_Exercise description_: Print the material word for word, from the line with "Where should I click to: Select" up to and including the line with "coord(933,478)", and leave out the pictures.

_Materials provided_:
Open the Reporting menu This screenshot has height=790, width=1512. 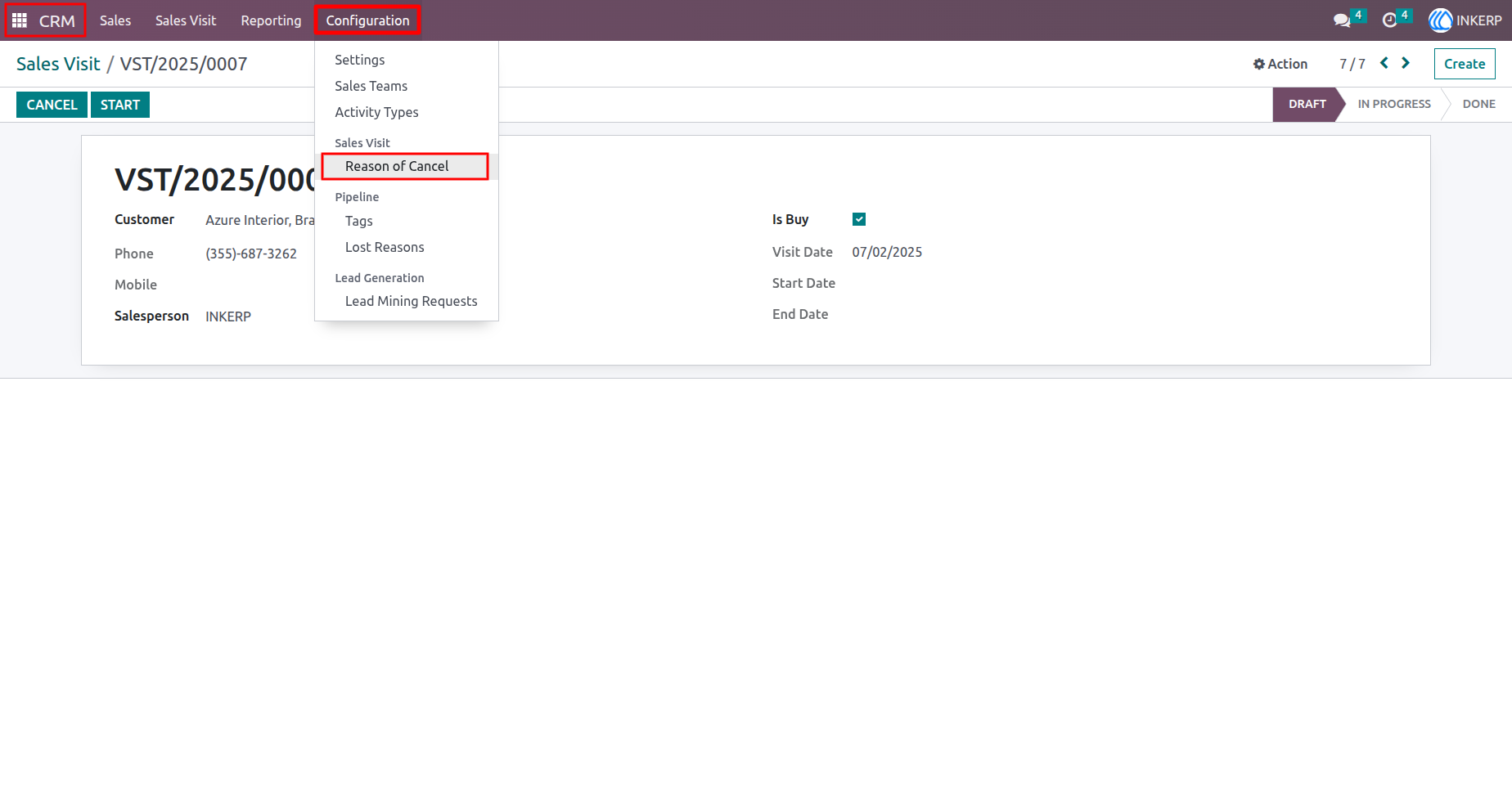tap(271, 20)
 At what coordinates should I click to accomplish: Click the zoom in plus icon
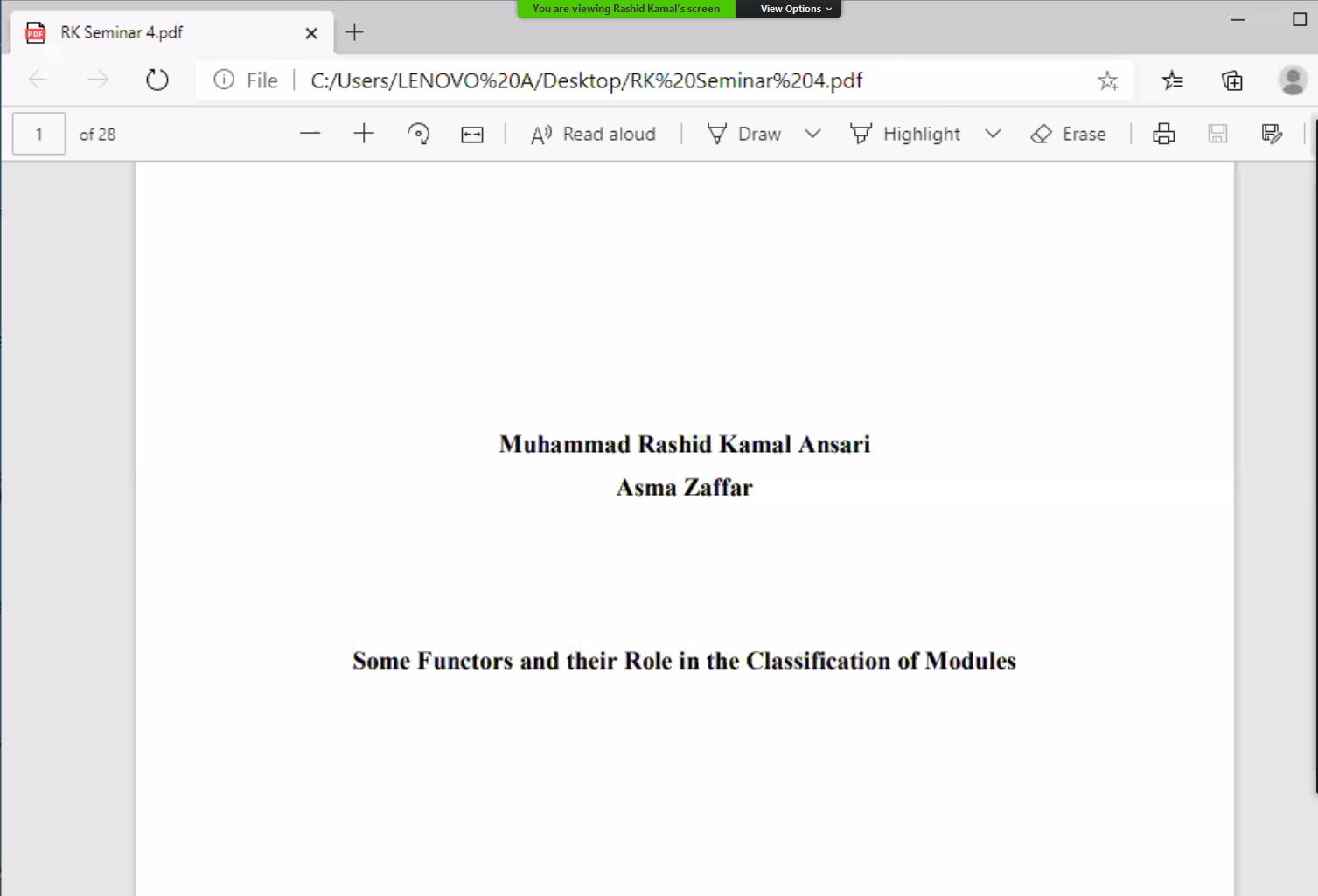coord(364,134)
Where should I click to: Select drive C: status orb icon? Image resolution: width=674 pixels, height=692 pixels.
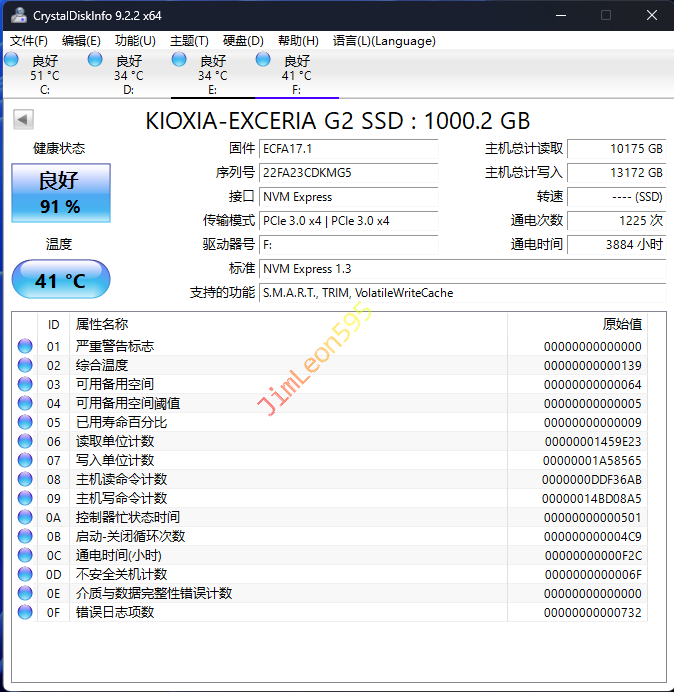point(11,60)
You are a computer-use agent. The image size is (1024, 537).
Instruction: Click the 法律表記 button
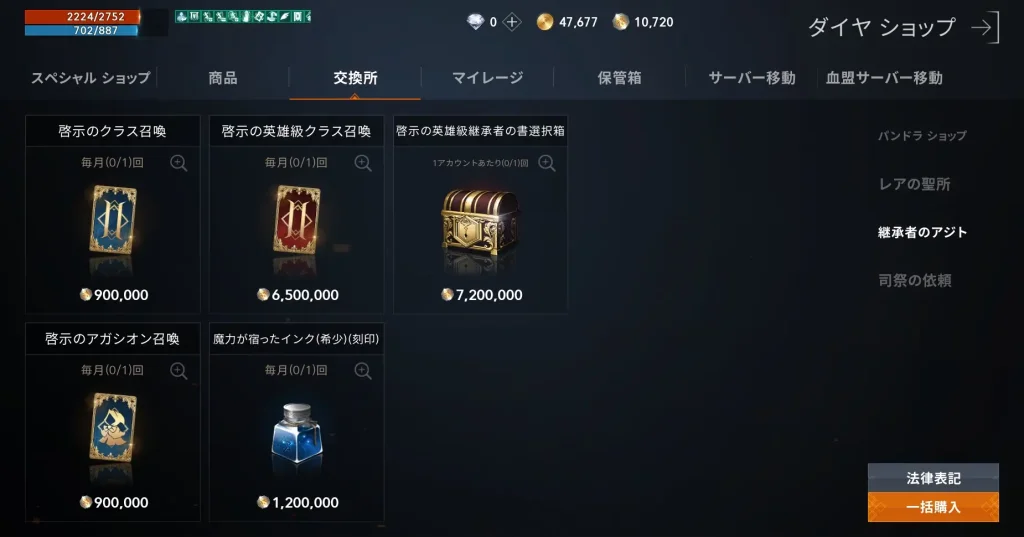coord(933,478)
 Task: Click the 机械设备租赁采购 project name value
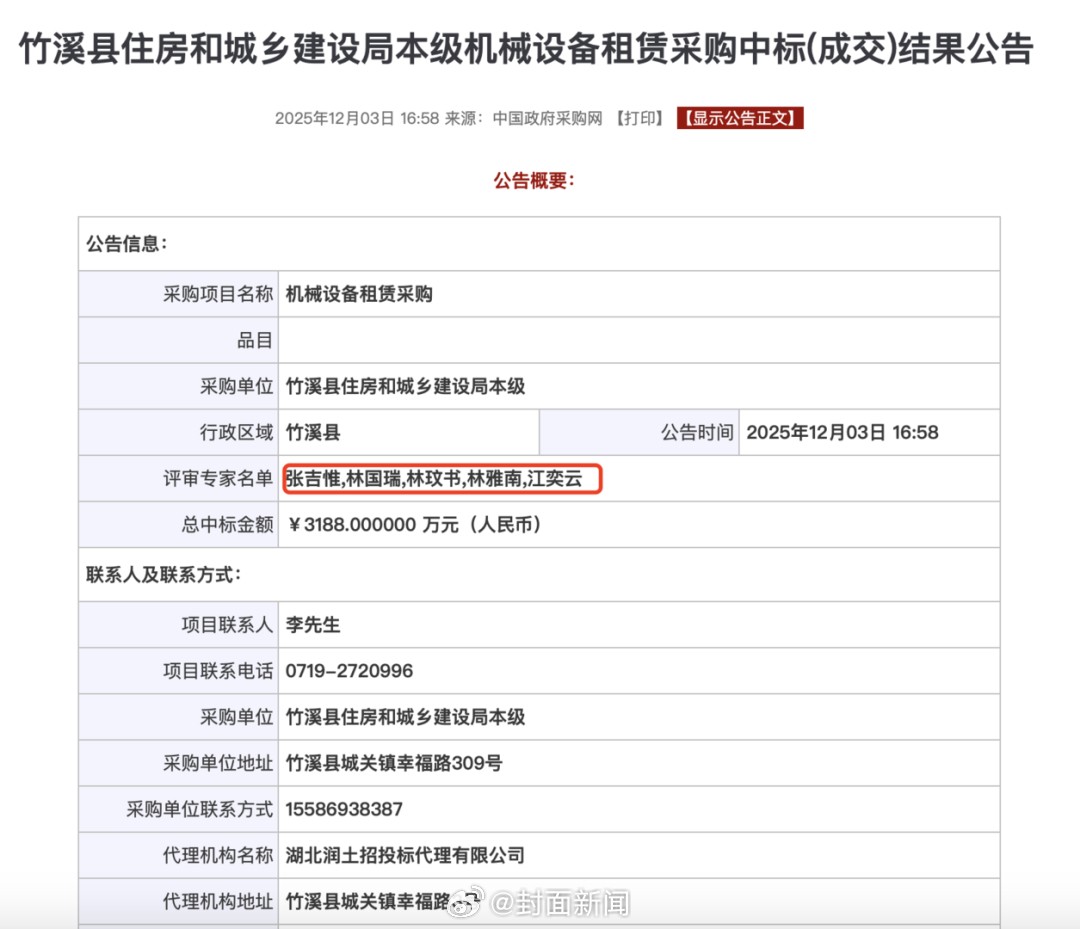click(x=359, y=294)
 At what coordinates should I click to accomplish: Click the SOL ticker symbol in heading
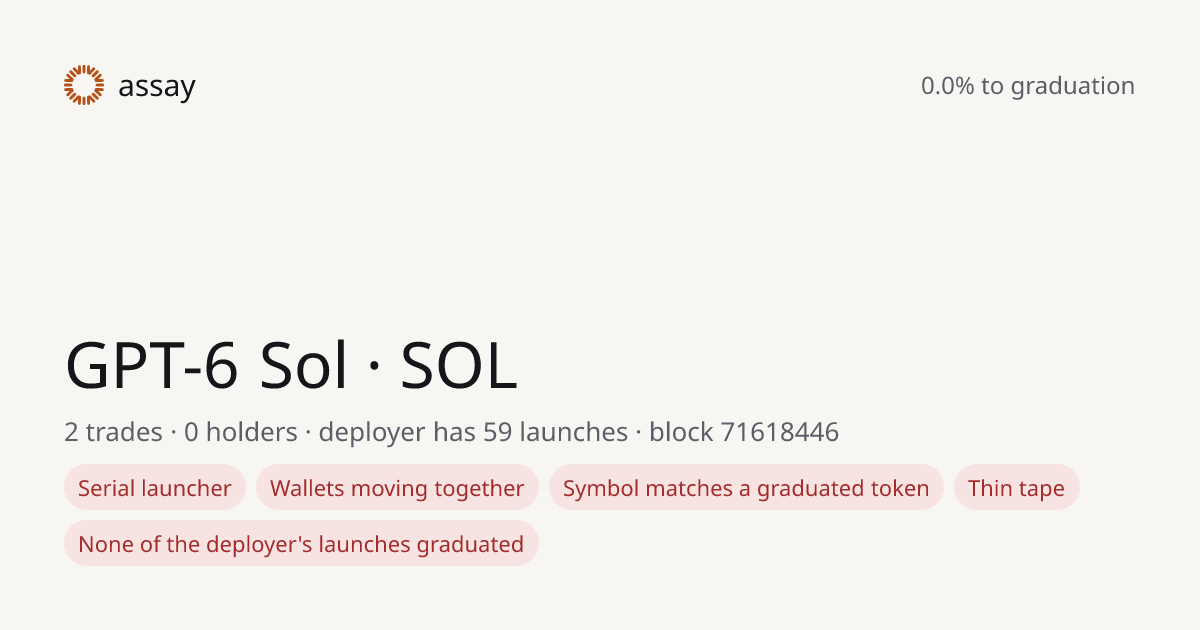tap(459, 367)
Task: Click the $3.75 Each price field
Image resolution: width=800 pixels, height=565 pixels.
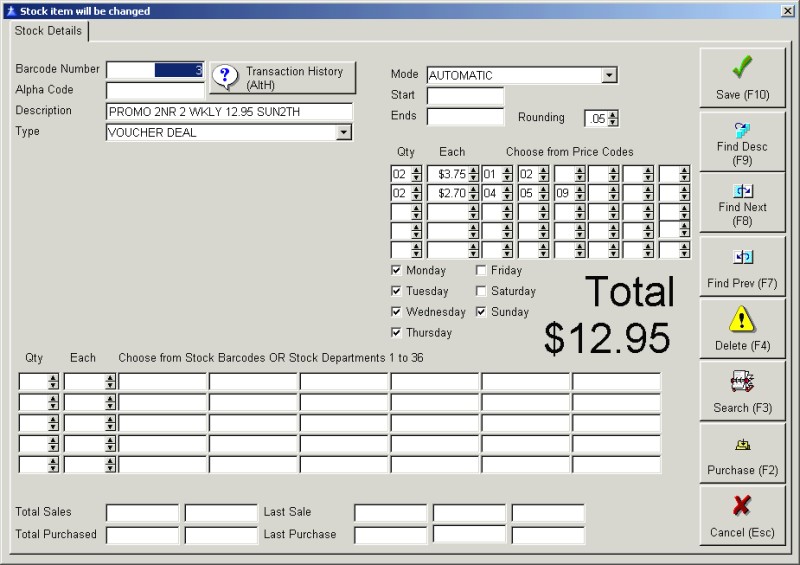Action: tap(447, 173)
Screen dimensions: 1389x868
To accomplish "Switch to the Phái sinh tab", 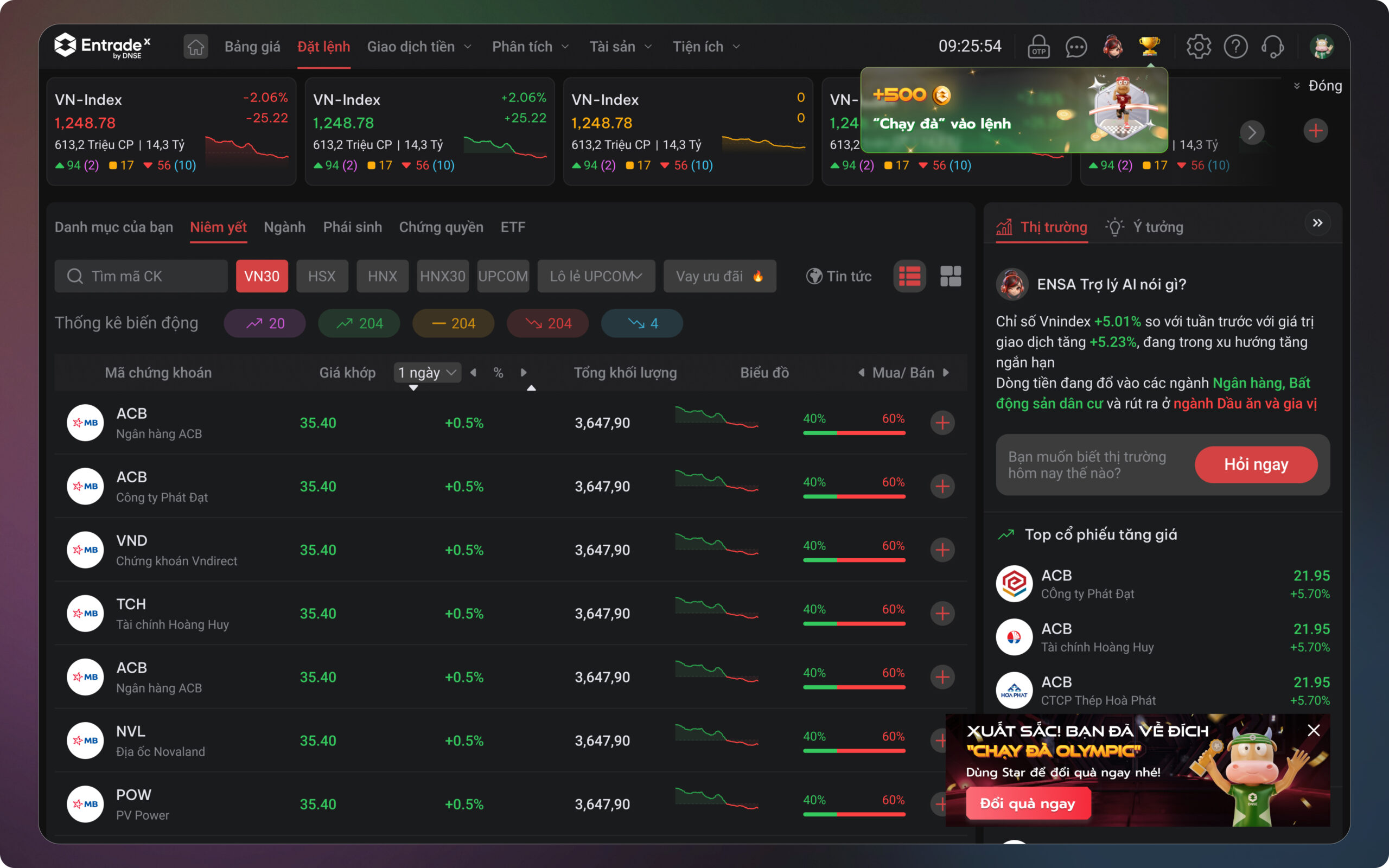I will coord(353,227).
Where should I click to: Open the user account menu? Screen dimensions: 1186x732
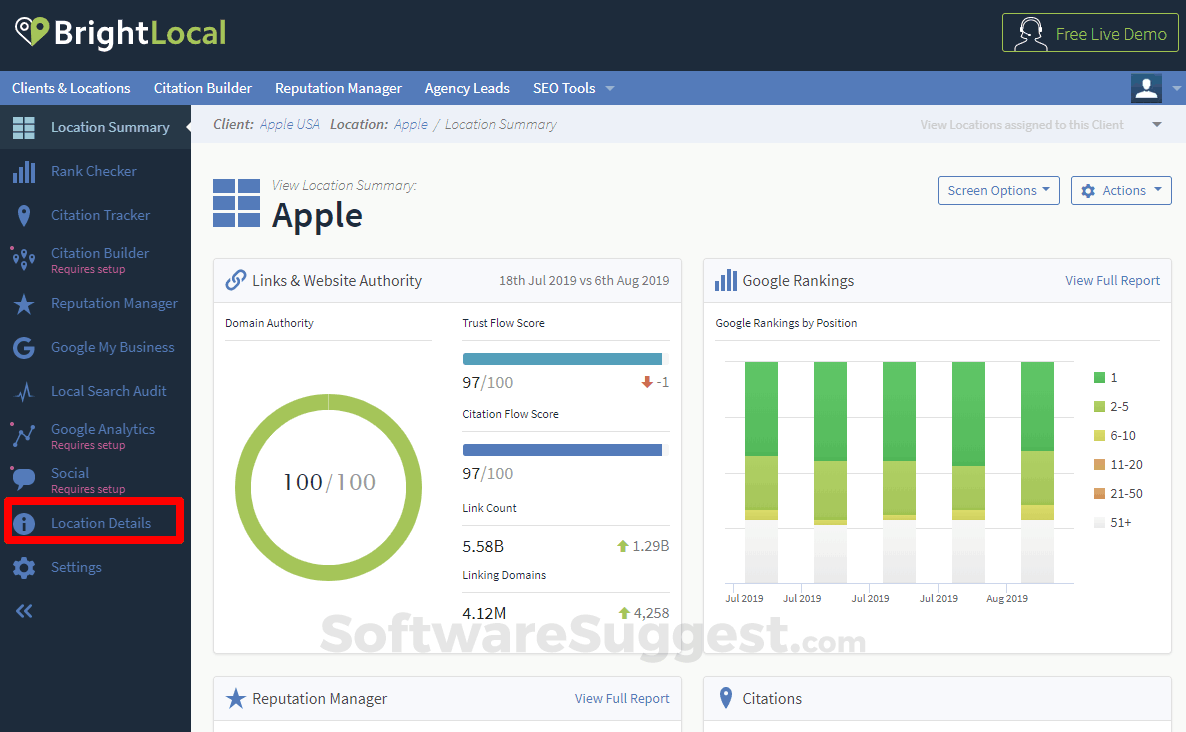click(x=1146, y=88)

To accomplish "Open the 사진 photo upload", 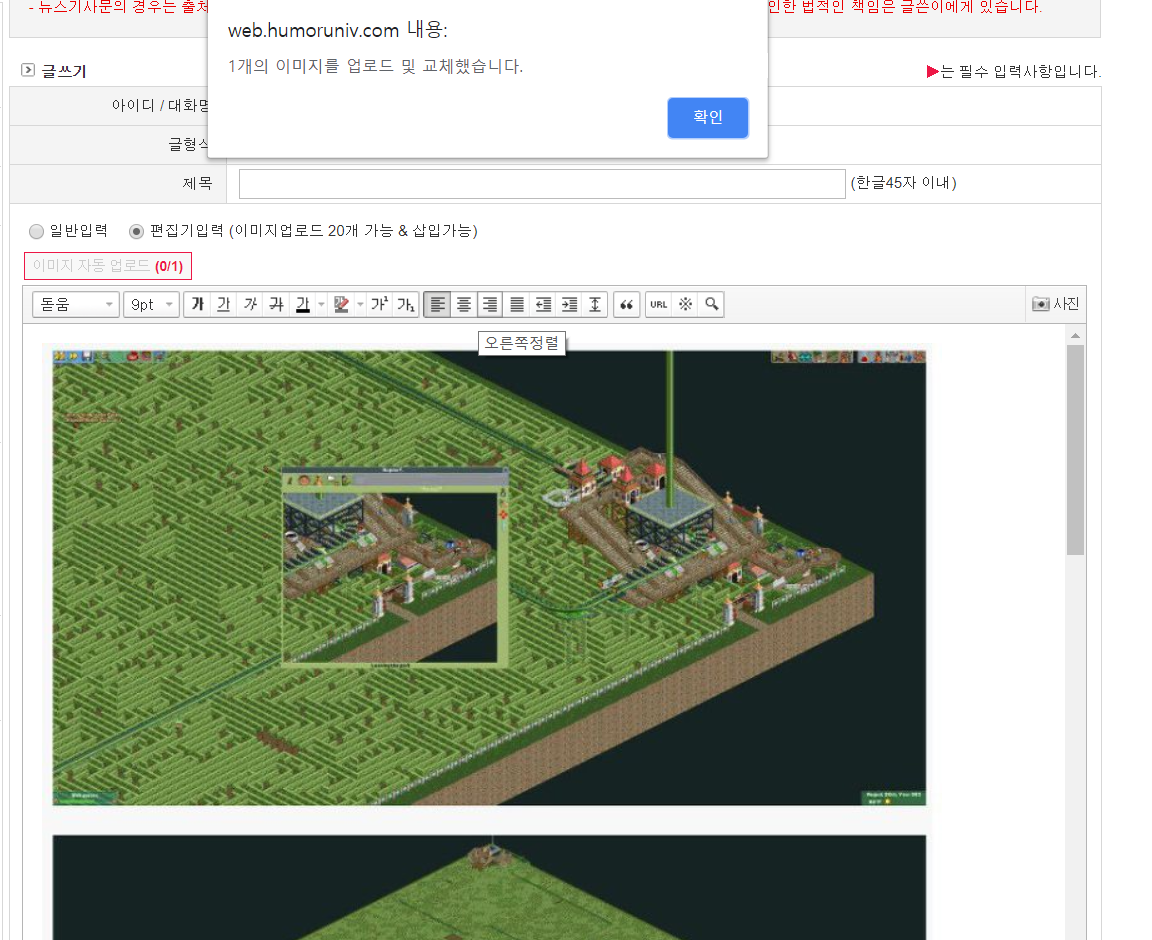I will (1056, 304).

_Solution_:
Where should I click to: Select drive C: status orb icon? Image resolution: width=674 pixels, height=692 pixels.
point(11,60)
You are a computer-use agent. The image size is (1024, 537).
Instruction: Click the 法律表記 button
coord(933,478)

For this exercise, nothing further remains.